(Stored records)
★ ★ ★ ★ ★ ★ ★
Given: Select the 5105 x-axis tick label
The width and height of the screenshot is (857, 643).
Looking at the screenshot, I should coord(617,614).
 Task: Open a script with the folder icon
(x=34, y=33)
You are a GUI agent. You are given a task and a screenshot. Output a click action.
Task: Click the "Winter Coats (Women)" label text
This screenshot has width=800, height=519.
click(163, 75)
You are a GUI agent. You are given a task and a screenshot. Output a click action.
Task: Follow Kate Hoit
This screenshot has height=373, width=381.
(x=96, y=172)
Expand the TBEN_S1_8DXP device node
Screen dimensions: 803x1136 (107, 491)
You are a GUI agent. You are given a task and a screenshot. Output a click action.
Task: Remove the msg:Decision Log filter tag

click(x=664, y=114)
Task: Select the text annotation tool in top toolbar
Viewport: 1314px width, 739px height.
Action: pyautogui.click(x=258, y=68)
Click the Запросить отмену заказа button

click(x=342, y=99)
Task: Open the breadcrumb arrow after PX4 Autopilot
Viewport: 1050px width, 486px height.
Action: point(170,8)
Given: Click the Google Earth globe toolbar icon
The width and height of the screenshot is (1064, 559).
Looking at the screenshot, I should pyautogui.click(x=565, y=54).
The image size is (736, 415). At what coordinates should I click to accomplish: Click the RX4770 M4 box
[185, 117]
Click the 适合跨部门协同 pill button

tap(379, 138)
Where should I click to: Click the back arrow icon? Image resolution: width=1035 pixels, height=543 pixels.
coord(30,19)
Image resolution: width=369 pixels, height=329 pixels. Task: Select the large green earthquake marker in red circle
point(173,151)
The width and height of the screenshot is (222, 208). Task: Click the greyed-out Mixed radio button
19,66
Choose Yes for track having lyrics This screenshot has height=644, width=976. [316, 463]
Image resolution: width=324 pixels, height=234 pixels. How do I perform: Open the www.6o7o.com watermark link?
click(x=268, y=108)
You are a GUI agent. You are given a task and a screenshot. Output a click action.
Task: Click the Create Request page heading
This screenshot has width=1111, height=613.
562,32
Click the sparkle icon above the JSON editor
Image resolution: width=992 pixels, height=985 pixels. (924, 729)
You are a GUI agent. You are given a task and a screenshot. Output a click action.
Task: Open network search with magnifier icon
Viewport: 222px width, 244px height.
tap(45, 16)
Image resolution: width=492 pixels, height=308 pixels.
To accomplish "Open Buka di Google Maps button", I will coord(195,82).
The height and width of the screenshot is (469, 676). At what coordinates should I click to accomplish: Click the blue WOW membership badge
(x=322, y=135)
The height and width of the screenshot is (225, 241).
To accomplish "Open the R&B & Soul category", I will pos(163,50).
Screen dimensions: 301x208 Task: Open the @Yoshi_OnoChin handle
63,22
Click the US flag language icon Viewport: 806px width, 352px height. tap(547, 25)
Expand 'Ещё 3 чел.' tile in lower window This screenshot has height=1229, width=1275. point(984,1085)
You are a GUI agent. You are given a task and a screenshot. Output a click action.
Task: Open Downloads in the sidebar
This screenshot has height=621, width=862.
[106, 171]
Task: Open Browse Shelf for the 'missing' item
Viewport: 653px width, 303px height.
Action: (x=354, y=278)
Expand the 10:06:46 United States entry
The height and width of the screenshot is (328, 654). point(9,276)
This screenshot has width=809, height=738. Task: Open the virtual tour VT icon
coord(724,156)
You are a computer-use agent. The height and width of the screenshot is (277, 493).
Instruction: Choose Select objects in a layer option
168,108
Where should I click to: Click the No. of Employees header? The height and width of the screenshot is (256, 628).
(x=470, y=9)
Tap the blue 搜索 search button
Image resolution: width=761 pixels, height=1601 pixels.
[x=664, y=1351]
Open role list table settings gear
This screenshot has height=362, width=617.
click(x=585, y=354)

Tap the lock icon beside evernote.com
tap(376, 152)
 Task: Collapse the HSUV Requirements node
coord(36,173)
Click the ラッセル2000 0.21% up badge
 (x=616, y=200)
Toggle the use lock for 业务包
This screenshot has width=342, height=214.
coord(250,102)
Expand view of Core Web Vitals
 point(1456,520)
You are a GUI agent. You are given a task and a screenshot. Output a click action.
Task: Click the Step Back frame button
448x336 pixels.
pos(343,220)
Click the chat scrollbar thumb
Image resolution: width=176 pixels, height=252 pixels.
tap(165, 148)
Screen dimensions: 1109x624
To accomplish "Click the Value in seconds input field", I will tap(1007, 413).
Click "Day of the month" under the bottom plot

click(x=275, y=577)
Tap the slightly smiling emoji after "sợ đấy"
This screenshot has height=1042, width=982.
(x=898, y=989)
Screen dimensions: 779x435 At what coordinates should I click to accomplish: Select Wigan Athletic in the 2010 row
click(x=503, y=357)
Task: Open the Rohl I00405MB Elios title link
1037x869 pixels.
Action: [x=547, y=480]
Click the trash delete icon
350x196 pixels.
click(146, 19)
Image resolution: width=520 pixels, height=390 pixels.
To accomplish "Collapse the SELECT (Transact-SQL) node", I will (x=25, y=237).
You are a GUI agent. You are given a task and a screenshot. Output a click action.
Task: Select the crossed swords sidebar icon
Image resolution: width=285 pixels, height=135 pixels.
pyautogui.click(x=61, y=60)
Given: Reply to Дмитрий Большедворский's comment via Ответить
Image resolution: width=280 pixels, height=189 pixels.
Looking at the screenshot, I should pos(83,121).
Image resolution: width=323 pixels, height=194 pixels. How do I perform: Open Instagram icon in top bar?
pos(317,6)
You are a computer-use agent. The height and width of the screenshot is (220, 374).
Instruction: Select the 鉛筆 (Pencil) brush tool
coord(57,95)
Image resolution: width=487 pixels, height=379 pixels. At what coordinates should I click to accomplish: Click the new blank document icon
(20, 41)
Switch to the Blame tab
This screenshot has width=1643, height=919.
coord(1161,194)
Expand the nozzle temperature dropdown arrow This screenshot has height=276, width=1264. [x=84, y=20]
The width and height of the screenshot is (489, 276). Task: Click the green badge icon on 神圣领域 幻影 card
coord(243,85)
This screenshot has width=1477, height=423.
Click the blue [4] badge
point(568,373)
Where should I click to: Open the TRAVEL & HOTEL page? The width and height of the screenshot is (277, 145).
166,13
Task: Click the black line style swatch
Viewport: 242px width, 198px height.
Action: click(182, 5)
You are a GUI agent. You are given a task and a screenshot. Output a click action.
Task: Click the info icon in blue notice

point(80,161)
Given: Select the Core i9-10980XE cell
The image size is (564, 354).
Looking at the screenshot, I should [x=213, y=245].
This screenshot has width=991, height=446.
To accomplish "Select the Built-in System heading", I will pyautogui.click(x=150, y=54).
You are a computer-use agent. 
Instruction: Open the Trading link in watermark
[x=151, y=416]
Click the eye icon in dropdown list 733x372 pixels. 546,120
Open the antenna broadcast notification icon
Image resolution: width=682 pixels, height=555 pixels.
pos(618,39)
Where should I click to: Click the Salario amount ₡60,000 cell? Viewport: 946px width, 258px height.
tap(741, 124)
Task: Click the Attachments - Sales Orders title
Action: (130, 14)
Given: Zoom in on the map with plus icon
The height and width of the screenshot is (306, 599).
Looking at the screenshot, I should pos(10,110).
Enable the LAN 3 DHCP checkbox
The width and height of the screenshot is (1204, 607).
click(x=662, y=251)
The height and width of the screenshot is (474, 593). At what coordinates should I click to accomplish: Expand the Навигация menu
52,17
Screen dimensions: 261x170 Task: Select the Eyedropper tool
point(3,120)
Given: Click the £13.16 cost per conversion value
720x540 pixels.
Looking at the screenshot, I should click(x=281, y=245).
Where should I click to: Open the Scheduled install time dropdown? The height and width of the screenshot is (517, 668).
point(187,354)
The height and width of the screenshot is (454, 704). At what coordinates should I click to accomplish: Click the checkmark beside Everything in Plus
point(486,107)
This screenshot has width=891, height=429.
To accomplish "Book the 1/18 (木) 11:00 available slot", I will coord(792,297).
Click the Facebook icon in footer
★ ★ ★ ★ ★ ★ ★
WORK ITEM: Beginning at the opening line of the data, transcribe each line exactly until you reach the line with "Choose Yes for", which you also include, and go no further.

RESPONSE TO THE EXERCISE:
Given: Select the 5105 x-axis tick label
The width and height of the screenshot is (857, 643).
Looking at the screenshot, I should coord(617,614).
 Task: Open a script with the folder icon
(x=34, y=33)
You are a GUI agent. You are given a task and a screenshot. Output a click action.
Task: Click the "Winter Coats (Women)" label text
This screenshot has width=800, height=519.
click(163, 75)
You are a GUI agent. You are given a task and a screenshot. Output a click action.
Task: Follow Kate Hoit
This screenshot has height=373, width=381.
(x=96, y=172)
Expand the TBEN_S1_8DXP device node
Screen dimensions: 803x1136 (107, 491)
You are a GUI agent. You are given a task and a screenshot. Output a click action.
Task: Remove the msg:Decision Log filter tag

click(x=664, y=114)
Task: Select the text annotation tool in top toolbar
Viewport: 1314px width, 739px height.
Action: pyautogui.click(x=258, y=68)
Click the Запросить отмену заказа button

click(x=342, y=99)
Task: Open the breadcrumb arrow after PX4 Autopilot
Viewport: 1050px width, 486px height.
Action: point(170,8)
Given: Click the Google Earth globe toolbar icon
The width and height of the screenshot is (1064, 559).
Looking at the screenshot, I should pyautogui.click(x=565, y=54).
The image size is (736, 415). At what coordinates should I click to accomplish: Click the RX4770 M4 box
[185, 117]
Click the 适合跨部门协同 pill button

tap(379, 138)
Where should I click to: Click the back arrow icon? Image resolution: width=1035 pixels, height=543 pixels.
coord(30,19)
Image resolution: width=369 pixels, height=329 pixels. Task: Select the large green earthquake marker in red circle
point(173,151)
The width and height of the screenshot is (222, 208). Task: Click the greyed-out Mixed radio button
19,66
Choose Yes for track having lyrics This screenshot has height=644, width=976. [316, 463]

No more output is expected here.